DATA FOR THIS TASK START
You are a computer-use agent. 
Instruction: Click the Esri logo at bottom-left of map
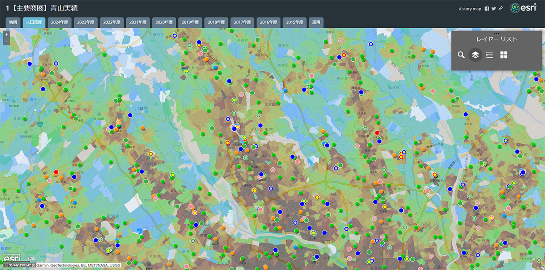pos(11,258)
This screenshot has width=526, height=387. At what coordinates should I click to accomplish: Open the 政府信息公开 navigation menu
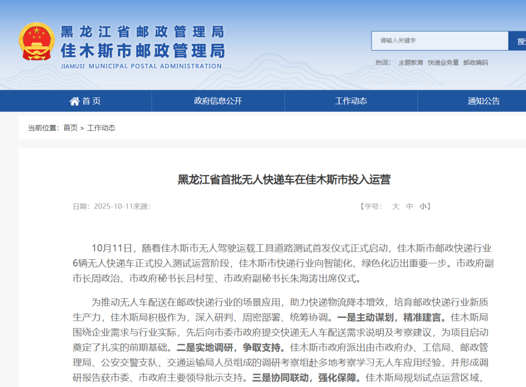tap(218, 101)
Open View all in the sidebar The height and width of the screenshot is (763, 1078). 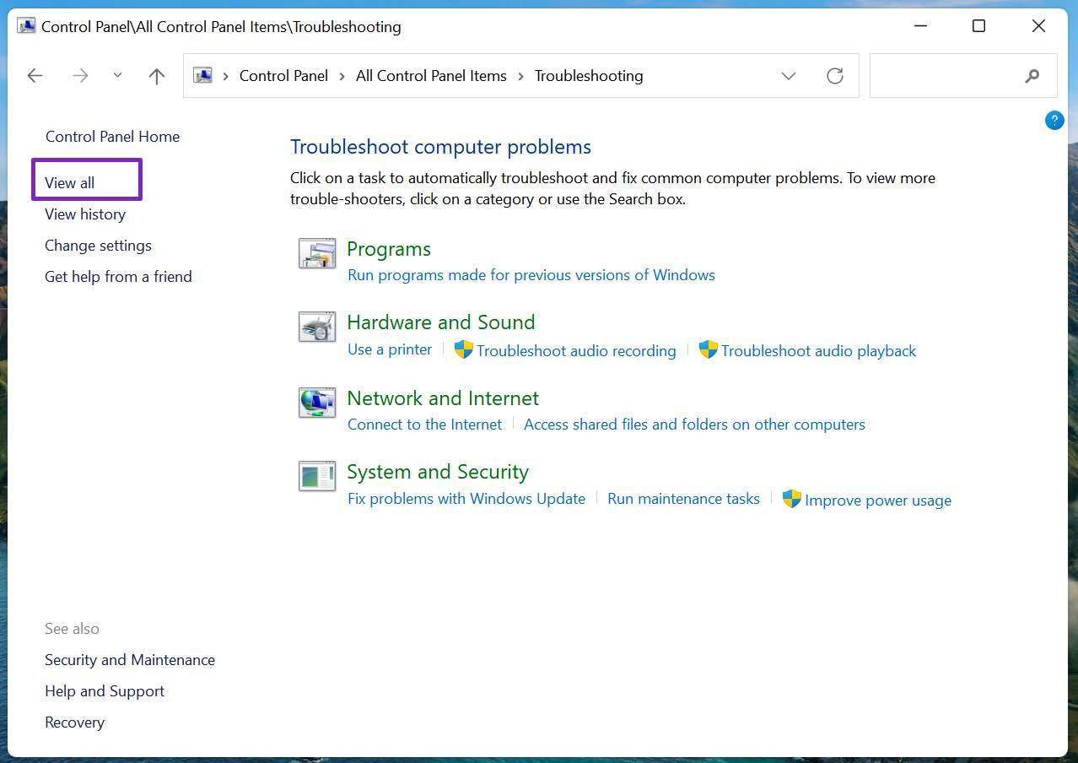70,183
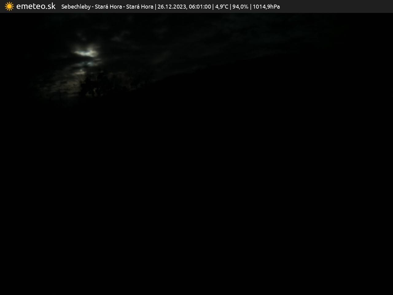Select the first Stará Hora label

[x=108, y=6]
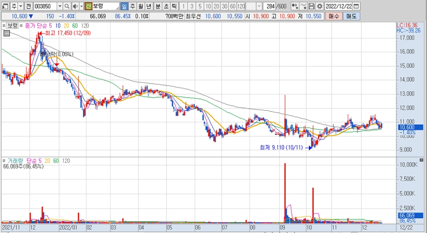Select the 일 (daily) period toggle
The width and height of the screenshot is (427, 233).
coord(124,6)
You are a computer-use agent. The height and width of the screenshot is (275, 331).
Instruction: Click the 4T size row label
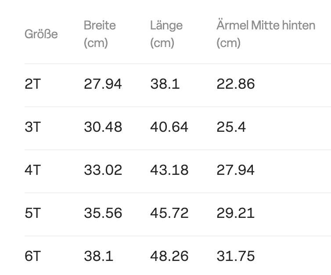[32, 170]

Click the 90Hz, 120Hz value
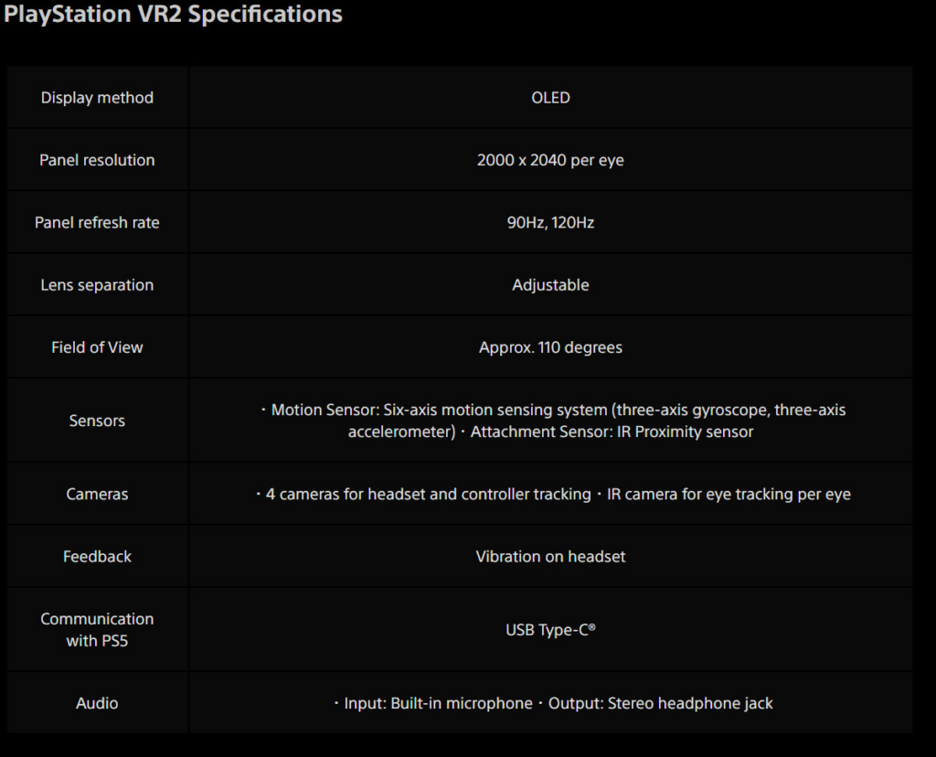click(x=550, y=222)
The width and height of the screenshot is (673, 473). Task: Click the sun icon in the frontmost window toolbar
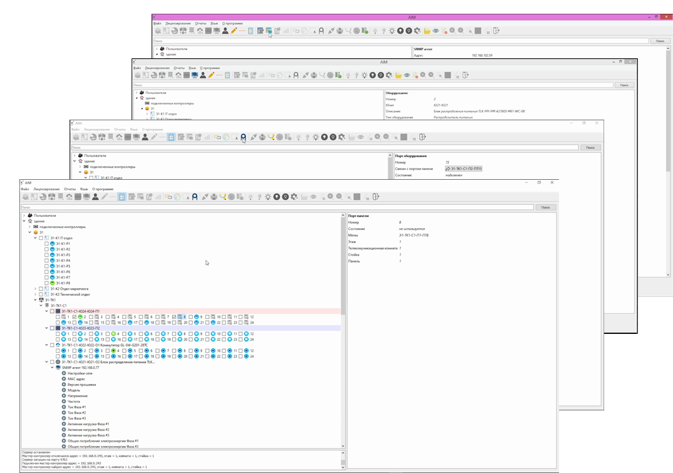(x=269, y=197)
DATA FOR THIS TASK END
## TASK REQUIREMENTS
Copy out, from the records above, every line that holds the string "computer".

## SOLUTION TO THE EXERCISE
You are a computer-use agent. 
You are a computer-use agent. The height and width of the screenshot is (275, 331).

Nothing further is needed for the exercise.